Ainda não sabemos exatamente como a tecnologia sem fio 6G funcionará. Mas pesquisadores da Universidade de Massachusetts Amherst acreditam que usar humanos como antenas para alimentar 6G pode ser a maneira mais viável de coletar energia adicional que, de outra forma, seria desperdiçada.
No esforço sempre presente para acelerar a troca de informações, os cientistas já começaram a investigar a Comunicação por Luz Visível (VLC), basicamente uma versão sem fio da fibra óptica, que utiliza flashes de luz para transmitir informações. Adicionar o VLC ao 6G estimulou a equipe da UMass Amherst a se aprofundar ainda mais.
Primeiro, algumas informações básicas sobre 6G. Para relembrar, 5G – que é considerado a quinta e mais recente geração de redes de banda larga celular – ainda está na sua infância. As verdadeiras redes 5G operam em frequências de ondas milimétricas entre 30 e 300 Gigahertz, que são de 10 a 100 vezes mais altas que as redes celulares 4G anteriores. (Algumas operadoras de telefonia celular trapaceiam, no entanto, ao reivindicar a extremidade superior do espectro 4G como 5G).

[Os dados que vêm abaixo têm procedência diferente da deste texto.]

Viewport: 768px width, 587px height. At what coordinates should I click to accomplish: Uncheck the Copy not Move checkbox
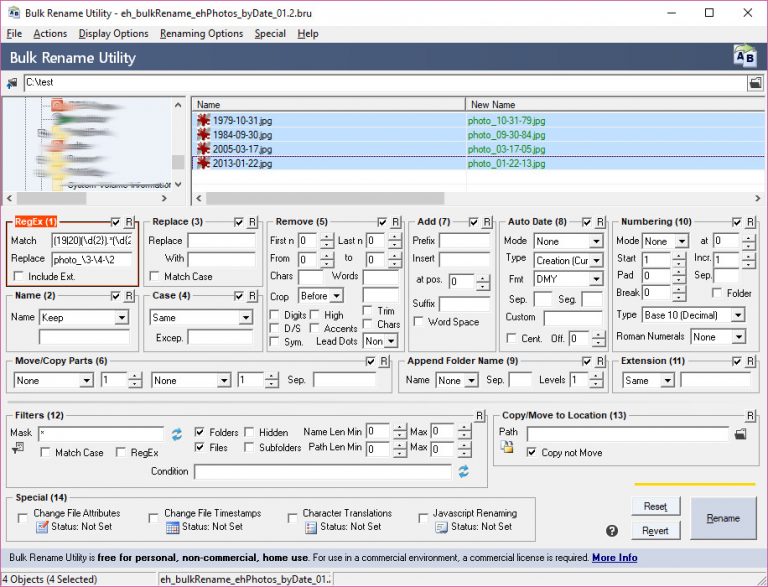pyautogui.click(x=532, y=453)
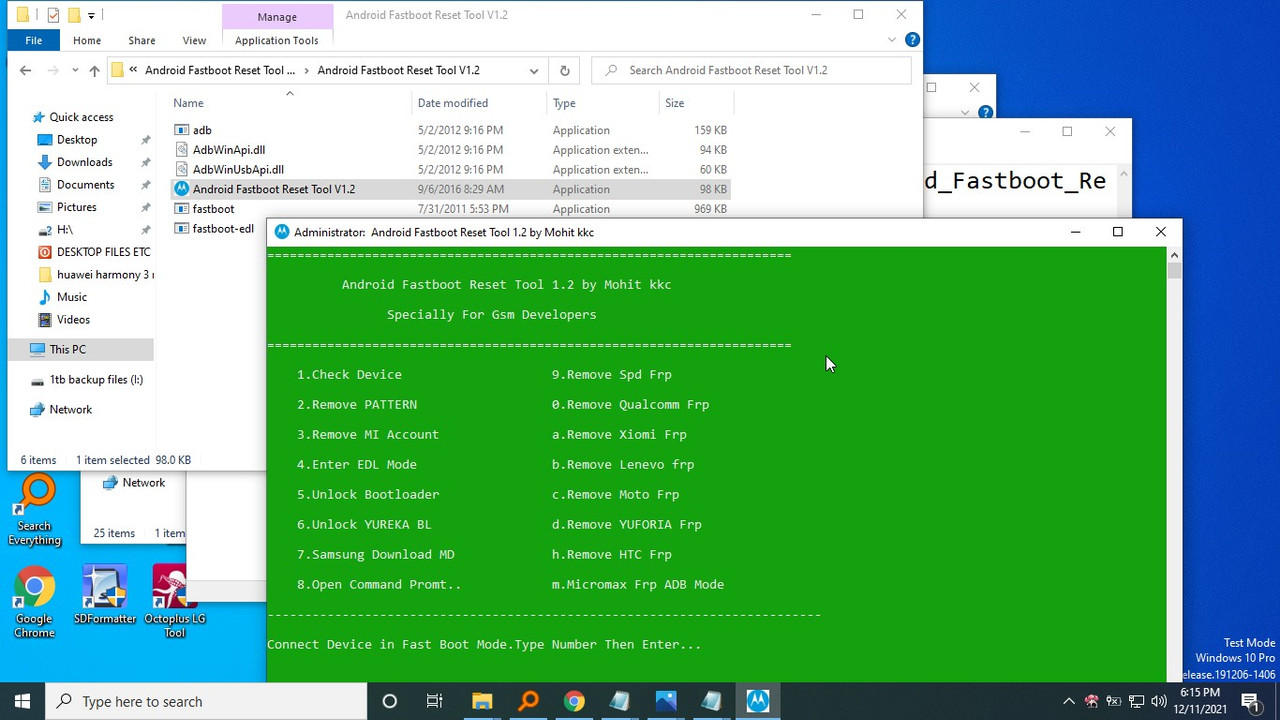1280x720 pixels.
Task: Open the Octoplus LG Tool
Action: (x=174, y=590)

A definição dessas gerações celulares é definida por uma parceria global conhecida como 3GPP . Dada a história da marcha sem fim da tecnologia, é inevitável que o 5G seja substituído por uma nova rede no futuro. Só não está totalmente claro o que será o 6G.
Enquanto isso, no novo estudo , os cientistas da UMass Amherst descobriram que os humanos podem desempenhar um papel crucial em tornar o VLC mais eficiente, usando seus corpos como transportadores de cobre enrolado para capturar a energia residual do VLC. O principal autor do estudo, Jie Xiong, professor de ciências da informação e da computação da UMass Amherst, explica :
“O VLC É BASTANTE SIMPLES E INTERESSANTE. EM VEZ DE USAR SINAIS DE RÁDIO PARA ENVIAR INFORMAÇÕES SEM FIO, ELE USA A LUZ DE LEDS QUE PODEM LIGAR E DESLIGAR ATÉ UM MILHÃO DE VEZES POR SEGUNDO.”
As lâmpadas LED podem então transmitir dados, e “qualquer coisa com uma câmera, como nossos smartphones, tablets ou laptops, pode ser o receptor”, diz Xiong.
A desvantagem do VLC vem de uma alta taxa de “vazamento” de energia com a emissão de sinais de ondas de rádio de canal lateral. Os pesquisadores acreditam que, se conseguirem coletar a energia de radiofrequência (RF) desperdiçada, poderão utilizá-la bem, alimentando pequenos dispositivos eletrônicos.
Depois de experimentar fios, bobinas e fundos, os cientistas perceberam que o corpo humano oferece o melhor meio – até 10 vezes melhor do que qualquer outra configuração testada – para amplificar a capacidade de uma bobina de cobre de coletar energia de RF vazada.
Eles então construíram o Bracelet+ – um dispositivo barato que deve ser usado no antebraço, mas que pode ser adaptado em um anel, cinto ou colar – para coletar a energia perdida.
A Pulseira + de cobre enrolado pode atingir até microwatts, o suficiente para suportar sensores de monitoramento de saúde no corpo, que requerem pouca energia para funcionar, diz a equipe.
O acoplamento das bobinas de cobre aos sistemas VLC utiliza humanos como antenas para alimentar a tecnologia que utilizam.
“Em última análise”, diz Xiong, “queremos ser capazes de colher energia residual de todos os tipos de fontes para alimentar a tecnologia futura”.